Provided entries
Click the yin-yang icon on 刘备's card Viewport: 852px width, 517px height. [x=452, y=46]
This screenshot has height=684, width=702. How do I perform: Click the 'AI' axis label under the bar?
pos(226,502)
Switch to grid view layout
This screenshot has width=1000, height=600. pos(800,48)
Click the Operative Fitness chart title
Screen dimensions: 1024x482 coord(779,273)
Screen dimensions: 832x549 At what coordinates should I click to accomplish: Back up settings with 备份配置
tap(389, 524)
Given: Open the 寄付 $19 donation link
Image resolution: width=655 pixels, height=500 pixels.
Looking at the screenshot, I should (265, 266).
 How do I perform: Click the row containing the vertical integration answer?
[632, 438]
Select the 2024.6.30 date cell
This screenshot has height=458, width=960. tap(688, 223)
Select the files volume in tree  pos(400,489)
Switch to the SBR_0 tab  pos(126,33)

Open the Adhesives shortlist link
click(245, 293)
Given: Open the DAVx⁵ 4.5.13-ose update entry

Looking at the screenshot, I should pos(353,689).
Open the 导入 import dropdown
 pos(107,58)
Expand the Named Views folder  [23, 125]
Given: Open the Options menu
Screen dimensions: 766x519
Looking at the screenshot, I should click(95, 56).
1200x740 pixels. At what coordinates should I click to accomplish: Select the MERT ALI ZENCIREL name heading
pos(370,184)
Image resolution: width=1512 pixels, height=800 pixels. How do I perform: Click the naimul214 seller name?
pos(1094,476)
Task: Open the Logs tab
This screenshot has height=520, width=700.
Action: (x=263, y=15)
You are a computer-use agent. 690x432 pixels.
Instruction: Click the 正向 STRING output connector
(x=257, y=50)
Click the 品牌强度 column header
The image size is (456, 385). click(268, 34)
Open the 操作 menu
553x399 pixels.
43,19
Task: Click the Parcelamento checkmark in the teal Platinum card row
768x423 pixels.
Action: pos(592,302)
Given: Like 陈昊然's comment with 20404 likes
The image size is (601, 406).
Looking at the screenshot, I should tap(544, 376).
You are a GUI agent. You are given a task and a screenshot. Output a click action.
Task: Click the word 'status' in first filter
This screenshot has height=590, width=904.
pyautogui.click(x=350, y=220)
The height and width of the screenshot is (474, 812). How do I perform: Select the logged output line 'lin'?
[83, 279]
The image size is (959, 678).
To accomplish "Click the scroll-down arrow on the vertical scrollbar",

Work instruction
Please repeat each line above exactly.

Answer section
Click the yin-yang icon on 刘备's card Viewport: 852px width, 517px height. [x=452, y=46]
This screenshot has height=684, width=702. How do I perform: Click the 'AI' axis label under the bar?
pos(226,502)
Switch to grid view layout
This screenshot has width=1000, height=600. pos(800,48)
Click the Operative Fitness chart title
Screen dimensions: 1024x482 coord(779,273)
Screen dimensions: 832x549 At what coordinates should I click to accomplish: Back up settings with 备份配置
tap(389, 524)
Given: Open the 寄付 $19 donation link
Image resolution: width=655 pixels, height=500 pixels.
Looking at the screenshot, I should (265, 266).
 How do I perform: Click the row containing the vertical integration answer?
[632, 438]
Select the 2024.6.30 date cell
This screenshot has height=458, width=960. tap(688, 223)
Select the files volume in tree  pos(400,489)
Switch to the SBR_0 tab  pos(126,33)

Open the Adhesives shortlist link
click(245, 293)
Given: Open the DAVx⁵ 4.5.13-ose update entry

Looking at the screenshot, I should pos(353,689).
Open the 导入 import dropdown
 pos(107,58)
Expand the Named Views folder  [23, 125]
Given: Open the Options menu
Screen dimensions: 766x519
Looking at the screenshot, I should click(95, 56).
1200x740 pixels. At what coordinates should I click to accomplish: Select the MERT ALI ZENCIREL name heading
pos(370,184)
Image resolution: width=1512 pixels, height=800 pixels. How do I perform: Click the naimul214 seller name?
pos(1094,476)
Task: Open the Logs tab
This screenshot has height=520, width=700.
Action: (x=263, y=15)
You are a computer-use agent. 690x432 pixels.
Instruction: Click the 正向 STRING output connector
(x=257, y=50)
Click the 品牌强度 column header
The image size is (456, 385). click(268, 34)
Open the 操作 menu
553x399 pixels.
43,19
Task: Click the Parcelamento checkmark in the teal Platinum card row
768x423 pixels.
Action: pos(592,302)
Given: Like 陈昊然's comment with 20404 likes
The image size is (601, 406).
Looking at the screenshot, I should tap(544, 376).
You are a GUI agent. You are given a task and a screenshot. Output a click action.
Task: Click the word 'status' in first filter
This screenshot has height=590, width=904.
pyautogui.click(x=350, y=220)
The height and width of the screenshot is (474, 812). How do I perform: Select the logged output line 'lin'?
[83, 279]
The image size is (959, 678).
To accomplish "Click the scroll-down arrow on the vertical scrollbar",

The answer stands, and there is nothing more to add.